Se corresse oggi, lei uno come Bolt se lo mangerebbe.
«Bolt è un campione. Diciamo che ce la giocheremmo».
Bolt, Powell, Gay: i corridori di oggi sembrano tutti un pò pompati. Lei era un grissino.
«Non voglio fare polemiche. Hanno dei fisici eccezionali».
Parliamoci chiaro: quanto c’entra il doping?
«Non lo so. Ma se un atleta vince una competizione dopo l’altra, è un campione e basta».
C’è chi pensa che il doping sia talmente diffuso, ormai, che andrebbe legalizzato.
«No. Lo sport si basa su regole chiare: se non si rispettano, non è più sport».
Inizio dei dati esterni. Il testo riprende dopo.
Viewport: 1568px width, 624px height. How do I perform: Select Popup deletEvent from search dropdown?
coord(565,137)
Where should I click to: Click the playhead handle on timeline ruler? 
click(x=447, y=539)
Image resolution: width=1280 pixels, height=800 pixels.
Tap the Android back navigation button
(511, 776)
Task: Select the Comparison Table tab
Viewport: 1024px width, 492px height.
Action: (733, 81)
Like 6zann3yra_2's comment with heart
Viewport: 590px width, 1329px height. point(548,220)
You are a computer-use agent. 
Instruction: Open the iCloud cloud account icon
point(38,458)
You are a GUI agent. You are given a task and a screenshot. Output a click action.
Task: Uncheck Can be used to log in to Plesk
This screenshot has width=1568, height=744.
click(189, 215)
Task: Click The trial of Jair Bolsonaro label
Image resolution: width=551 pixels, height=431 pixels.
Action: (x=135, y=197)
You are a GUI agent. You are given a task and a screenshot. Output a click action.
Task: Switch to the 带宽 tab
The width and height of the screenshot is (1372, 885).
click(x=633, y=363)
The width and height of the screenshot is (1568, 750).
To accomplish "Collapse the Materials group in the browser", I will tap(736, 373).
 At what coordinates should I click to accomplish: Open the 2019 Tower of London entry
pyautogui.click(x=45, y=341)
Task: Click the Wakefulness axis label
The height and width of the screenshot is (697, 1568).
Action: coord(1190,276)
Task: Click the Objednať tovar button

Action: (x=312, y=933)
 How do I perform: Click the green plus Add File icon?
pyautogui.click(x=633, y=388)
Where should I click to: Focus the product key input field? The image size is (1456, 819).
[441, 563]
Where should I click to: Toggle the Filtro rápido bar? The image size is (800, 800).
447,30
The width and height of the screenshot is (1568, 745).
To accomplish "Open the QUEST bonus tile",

E’ vero che Mourinho, quando ha festeggiato la vittoria contro il Barcellona con il dito alzato, stava citando lei?
(ride) «Credo di sì....Mourinho è un amico, era un omaggio».
Le piace, Mou?
«Molto. E’ una persona seria. Uno dei pochi».
Una curiosità: Mennea corre ancora, ogni tanto?
«Piano piano, una mezz’ora. Mia moglie dice che ha sposato un campione del Mondo e ora se lo trova con la pancetta».
Lei ha vinto tutto. Ha ancora un traguardo da raggiungere?
«Vorrei che l’uomo Mennea superasse il campione per quello che fa. Ma è dura».
Vado via e Mennea mi insegue nel corridoio: «Mi raccomando, non scriva che sto con qualche partito, eh? Io non sto con nessuno. Corro da solo, io».